- [What to do]
Exactly the lines from the start of the data below through the line containing "Collapse the Дополнительно" must be returned, and no others.

- [Provided data]
——————
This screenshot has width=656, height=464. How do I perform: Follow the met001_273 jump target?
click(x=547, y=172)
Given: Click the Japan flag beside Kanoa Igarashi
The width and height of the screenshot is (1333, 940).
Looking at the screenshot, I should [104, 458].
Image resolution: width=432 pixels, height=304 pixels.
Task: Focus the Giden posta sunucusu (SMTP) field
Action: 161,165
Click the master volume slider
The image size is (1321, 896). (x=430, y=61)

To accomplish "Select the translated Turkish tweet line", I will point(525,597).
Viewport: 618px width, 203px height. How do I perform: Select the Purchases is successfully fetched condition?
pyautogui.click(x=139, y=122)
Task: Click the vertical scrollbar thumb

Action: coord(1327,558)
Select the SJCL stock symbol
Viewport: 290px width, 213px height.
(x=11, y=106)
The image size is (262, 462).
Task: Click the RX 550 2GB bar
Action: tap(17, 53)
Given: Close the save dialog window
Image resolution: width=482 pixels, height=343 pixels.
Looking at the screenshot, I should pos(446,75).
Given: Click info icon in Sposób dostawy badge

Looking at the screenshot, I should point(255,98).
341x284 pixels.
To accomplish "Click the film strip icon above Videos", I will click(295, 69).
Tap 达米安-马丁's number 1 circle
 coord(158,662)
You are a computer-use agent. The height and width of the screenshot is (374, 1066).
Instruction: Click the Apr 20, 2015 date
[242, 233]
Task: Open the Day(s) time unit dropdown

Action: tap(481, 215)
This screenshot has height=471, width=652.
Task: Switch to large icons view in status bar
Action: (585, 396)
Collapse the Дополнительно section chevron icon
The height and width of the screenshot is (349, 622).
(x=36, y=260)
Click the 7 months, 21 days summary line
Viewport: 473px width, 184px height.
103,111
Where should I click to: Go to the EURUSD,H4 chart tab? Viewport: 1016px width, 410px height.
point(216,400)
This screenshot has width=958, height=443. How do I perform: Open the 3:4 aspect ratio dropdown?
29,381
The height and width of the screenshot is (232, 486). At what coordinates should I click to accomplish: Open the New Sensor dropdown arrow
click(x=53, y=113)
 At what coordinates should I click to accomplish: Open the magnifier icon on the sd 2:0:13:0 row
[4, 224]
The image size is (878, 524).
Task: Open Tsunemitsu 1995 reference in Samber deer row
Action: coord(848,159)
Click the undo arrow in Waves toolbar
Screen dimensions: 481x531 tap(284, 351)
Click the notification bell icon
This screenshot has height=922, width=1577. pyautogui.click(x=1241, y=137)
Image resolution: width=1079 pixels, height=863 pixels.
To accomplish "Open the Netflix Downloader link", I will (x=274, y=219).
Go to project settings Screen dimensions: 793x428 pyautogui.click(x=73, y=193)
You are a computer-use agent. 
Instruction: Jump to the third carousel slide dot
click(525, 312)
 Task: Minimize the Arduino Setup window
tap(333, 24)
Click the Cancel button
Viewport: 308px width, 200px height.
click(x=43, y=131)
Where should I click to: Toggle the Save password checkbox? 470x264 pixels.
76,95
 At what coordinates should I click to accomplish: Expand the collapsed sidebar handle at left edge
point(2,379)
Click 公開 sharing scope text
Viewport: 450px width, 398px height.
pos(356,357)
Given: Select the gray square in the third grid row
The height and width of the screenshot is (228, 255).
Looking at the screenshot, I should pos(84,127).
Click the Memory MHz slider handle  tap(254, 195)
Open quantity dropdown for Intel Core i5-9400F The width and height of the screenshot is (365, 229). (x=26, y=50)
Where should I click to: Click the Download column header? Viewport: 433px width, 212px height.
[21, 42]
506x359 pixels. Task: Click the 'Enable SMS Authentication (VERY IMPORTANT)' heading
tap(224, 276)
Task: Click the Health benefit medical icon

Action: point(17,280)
——————
- [Exercise answer]
This screenshot has width=656, height=464. How do I perform: Follow the met001_273 jump target?
click(x=547, y=172)
Given: Click the Japan flag beside Kanoa Igarashi
The width and height of the screenshot is (1333, 940).
Looking at the screenshot, I should [104, 458].
Image resolution: width=432 pixels, height=304 pixels.
Task: Focus the Giden posta sunucusu (SMTP) field
Action: 161,165
Click the master volume slider
The image size is (1321, 896). (x=430, y=61)

To accomplish "Select the translated Turkish tweet line", I will point(525,597).
Viewport: 618px width, 203px height. How do I perform: Select the Purchases is successfully fetched condition?
pyautogui.click(x=139, y=122)
Task: Click the vertical scrollbar thumb

Action: coord(1327,558)
Select the SJCL stock symbol
Viewport: 290px width, 213px height.
(x=11, y=106)
The image size is (262, 462).
Task: Click the RX 550 2GB bar
Action: tap(17, 53)
Given: Close the save dialog window
Image resolution: width=482 pixels, height=343 pixels.
Looking at the screenshot, I should pos(446,75).
Given: Click info icon in Sposób dostawy badge

Looking at the screenshot, I should point(255,98).
341x284 pixels.
To accomplish "Click the film strip icon above Videos", I will click(295, 69).
Tap 达米安-马丁's number 1 circle
 coord(158,662)
You are a computer-use agent. The height and width of the screenshot is (374, 1066).
Instruction: Click the Apr 20, 2015 date
[242, 233]
Task: Open the Day(s) time unit dropdown

Action: tap(481, 215)
This screenshot has height=471, width=652.
Task: Switch to large icons view in status bar
Action: (585, 396)
Collapse the Дополнительно section chevron icon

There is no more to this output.